B-trees (really B+-trees in practice) organize data in fixed-size pages, each a sorted array of keys with pointers to children or values. Reads are O(log n) with small constants; a lookup in a table of a billion rows typically touches 4 to 5 pages. Writes update pages in place: you locate the page, dirty it, and eventually flush. This is great for read-heavy workloads but pays a write-amplification cost: changing one byte requires rewriting the whole page.
LSM-trees (Log-Structured Merge trees) batch writes in an in-memory table (the memtable), flush it to sorted immutable files on disk (SSTables), and merge these files in the background (compaction). Writes are effectively append-only and can sustain very high throughput. Reads are more expensive: a point lookup may have to check the memtable plus several SSTables; bloom filters and block-level indexes help. Range scans merge across levels.
Pick a B-tree when read latency is the priority and the working set fits in memory (OLTP classics like PostgreSQL and MySQL/InnoDB). Pick an LSM-tree for write-heavy workloads, large key-value stores, and time-series data (RocksDB, Cassandra, ScyllaDB, LevelDB).
# Inspect RocksDB levels.
rocksdb_ldb --db=/var/lib/myapp/rocksdb dump_live_files
# PostgreSQL page statistics.
SELECT relname, n_live_tup, n_dead_tup, last_vacuum
FROM pg_stat_user_tables ORDER BY n_dead_tup DESC;Follow-up: "What is write amplification?" The ratio of bytes written to the device per byte written by the application. B-trees amplify by page size (a 1-byte update writes 8 KB). LSMs amplify by compaction: a value may be rewritten 10 or more times as it migrates down levels. Tiered compaction trades lower write amp for higher read amp; leveled compaction does the opposite.
2. Write-Ahead Logging and Durability
Sample question: "Why does almost every relational database use a write-ahead log, and what does fsync guarantee?"
The durability contract is: once a transaction commits, the database must recover that commit even after a crash. You cannot write every update to its final location on commit because those locations are scattered and the IO cost is prohibitive. Instead, you write the change to an append-only log, fsync it, and tell the client "committed." The data pages themselves are updated later (lazily) and flushed on a checkpoint.
On recovery, you replay the log from the last checkpoint. ARIES is the canonical algorithm: write redo records before modifying the page (WAL rule), log compensation records during undo, and use LSNs (log sequence numbers) to track page state. PostgreSQL's WAL is ARIES-inspired; InnoDB's is too.

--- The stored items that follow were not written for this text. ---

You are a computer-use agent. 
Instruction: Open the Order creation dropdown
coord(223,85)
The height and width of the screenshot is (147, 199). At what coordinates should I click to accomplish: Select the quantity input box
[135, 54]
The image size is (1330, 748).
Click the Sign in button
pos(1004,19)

fsync asks the kernel to flush the file's dirty pages and the file's metadata to stable storage. Without it, the OS will happily report "written" while data is still in the page cache. fdatasync is a cheaper variant that skips metadata flushes when the file's size has not changed. On databases the cost of fsync on commit is the single biggest throughput lever; group commit batches many transactions into one fsync.

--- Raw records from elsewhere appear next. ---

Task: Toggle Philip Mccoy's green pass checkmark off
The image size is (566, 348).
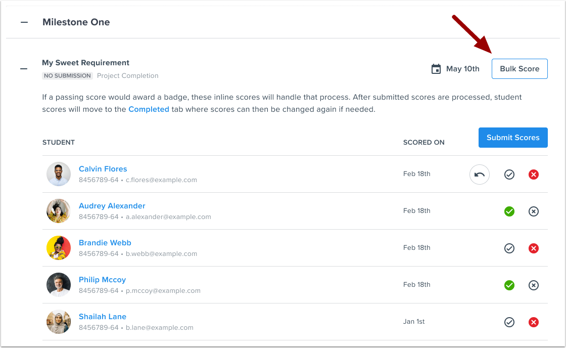Action: [x=509, y=285]
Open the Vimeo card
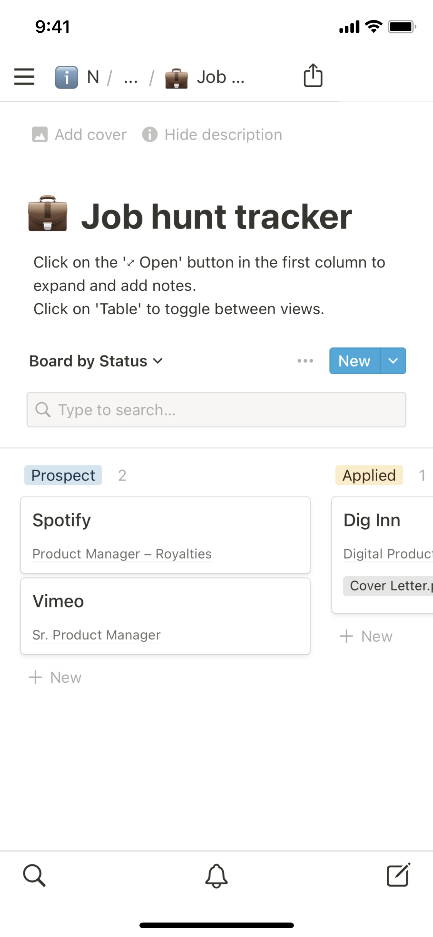The width and height of the screenshot is (433, 937). tap(166, 616)
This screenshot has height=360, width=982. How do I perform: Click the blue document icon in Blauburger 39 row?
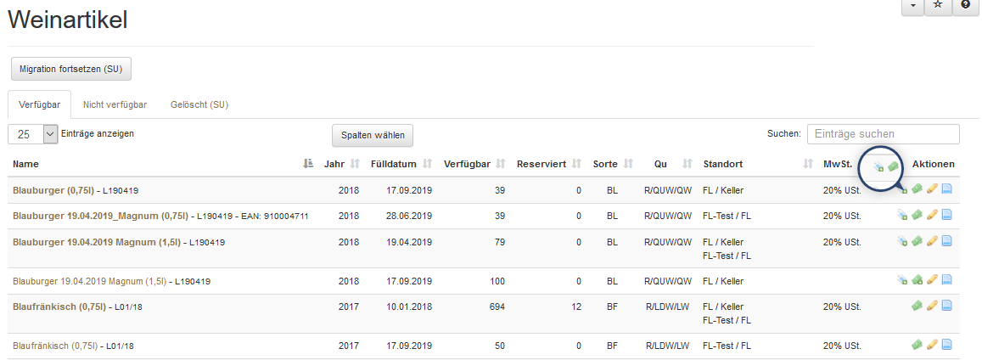[946, 190]
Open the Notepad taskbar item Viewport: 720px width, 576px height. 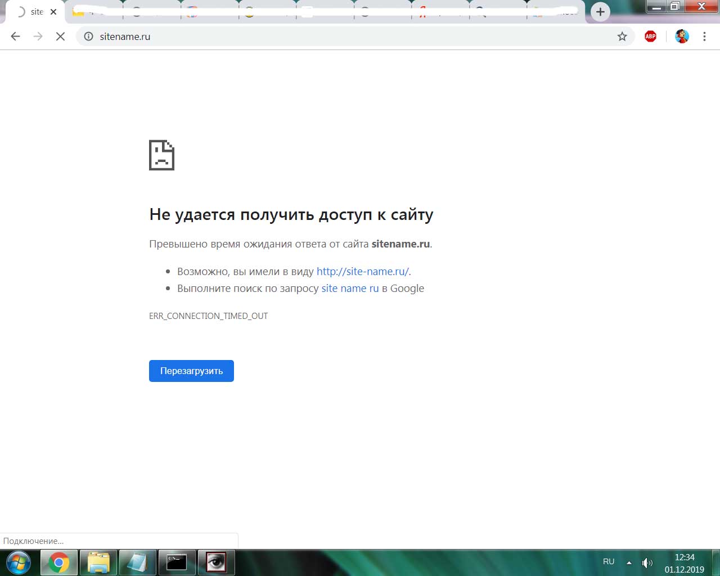pyautogui.click(x=137, y=563)
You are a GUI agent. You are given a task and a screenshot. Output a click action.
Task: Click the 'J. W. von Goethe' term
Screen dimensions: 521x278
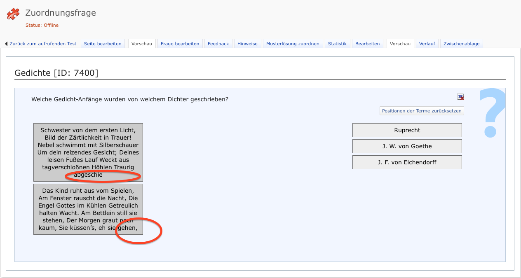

# PostgreSQL synchronous commit tuning.
SHOW synchronous_commit; -- on | local | remote_write | remote_apply | off
SHOW wal_sync_method; -- fdatasync is common on Linux.

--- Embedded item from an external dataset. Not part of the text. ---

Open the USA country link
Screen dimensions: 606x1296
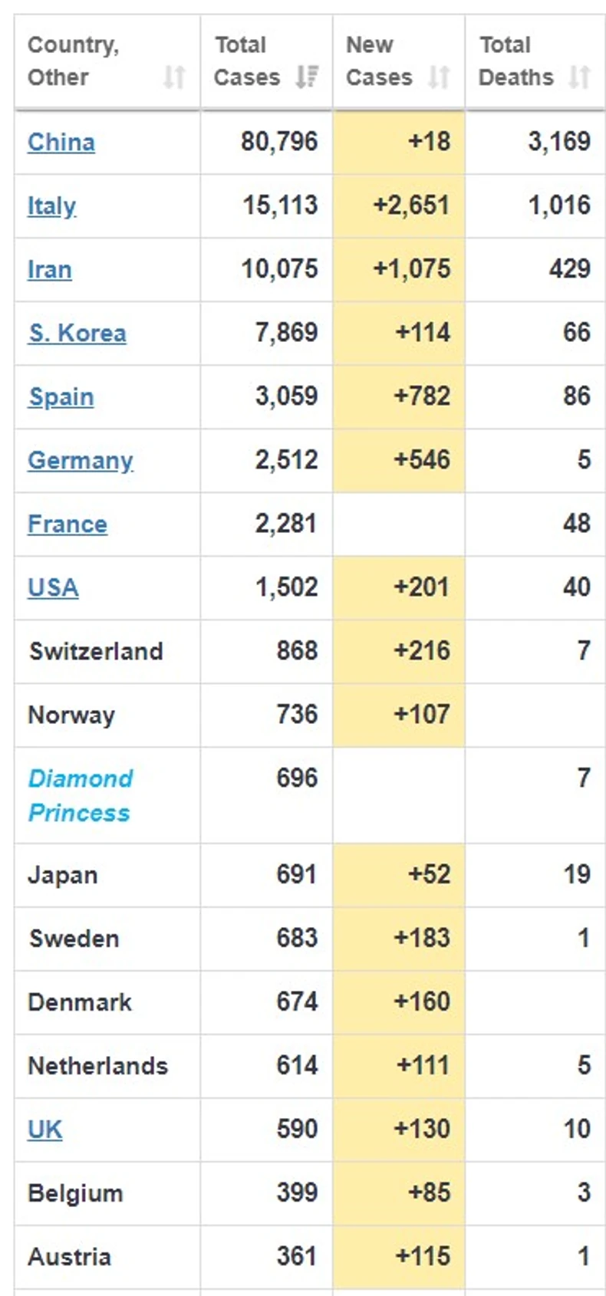pos(53,587)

SHOW commit_delay; -- groups commits to amortize fsync.
# Benchmark fsync latency on your drive.
pg_test_fsyncFollow-up: "What was fsyncgate?" A 2018 bug where PostgreSQL (and others) assumed that a failed fsync would still allow retry. On Linux, some filesystems mark the page clean after an IO error, so a retry could succeed without the data ever landing. Fix was to panic on fsync failure. The lesson: durability depends on an end-to-end chain including the firmware of the drive.
3. MVCC and Snapshot Isolation
Sample question: "Explain how MVCC lets readers avoid blocking writers."
Multi-Version Concurrency Control stores multiple versions of each row. Each version is tagged with the transaction that created it and, eventually, the transaction that obsoleted it. A reader sees a snapshot: the set of committed versions as of some point in time (the snapshot timestamp or transaction ID). Writers create new versions without modifying the ones readers see.
PostgreSQL stores versions inline in the table heap; obsolete versions are cleaned by VACUUM. InnoDB stores undo records in a separate rollback segment; live rows reference old versions through a linked list. Both approaches support snapshot isolation: reads are consistent, repeatable within a transaction, and never block writers.
-- Start a snapshot.
BEGIN ISOLATION LEVEL REPEATABLE READ;
SELECT * FROM orders WHERE customer_id = 42;
-- Even as writers commit new orders, this SELECT sees the same snapshot.
-- Inspect bloat in Postgres.
SELECT relname, n_dead_tup, pg_size_pretty(pg_table_size(oid))
FROM pg_class JOIN pg_stat_user_tables USING (oid)
ORDER BY n_dead_tup DESC LIMIT 10;Follow-up: "What is the write skew anomaly under snapshot isolation?" Two transactions read an overlapping set of rows, each decides to update a disjoint subset based on that read, and their combined effect violates an invariant neither transaction alone would violate. Snapshot isolation does not detect this. Serializable Snapshot Isolation (SSI) in PostgreSQL adds predicate dependency tracking to abort one of the transactions.
4. Isolation Levels and Anomalies
Sample question: "Name the SQL isolation levels and the anomalies each prevents."
The standard levels and anomalies (simplified):
- READ UNCOMMITTED: allows dirty reads (seeing uncommitted data). Rare in modern engines.
- READ COMMITTED: prevents dirty reads. Each statement sees its own snapshot. Still allows non-repeatable reads and phantoms.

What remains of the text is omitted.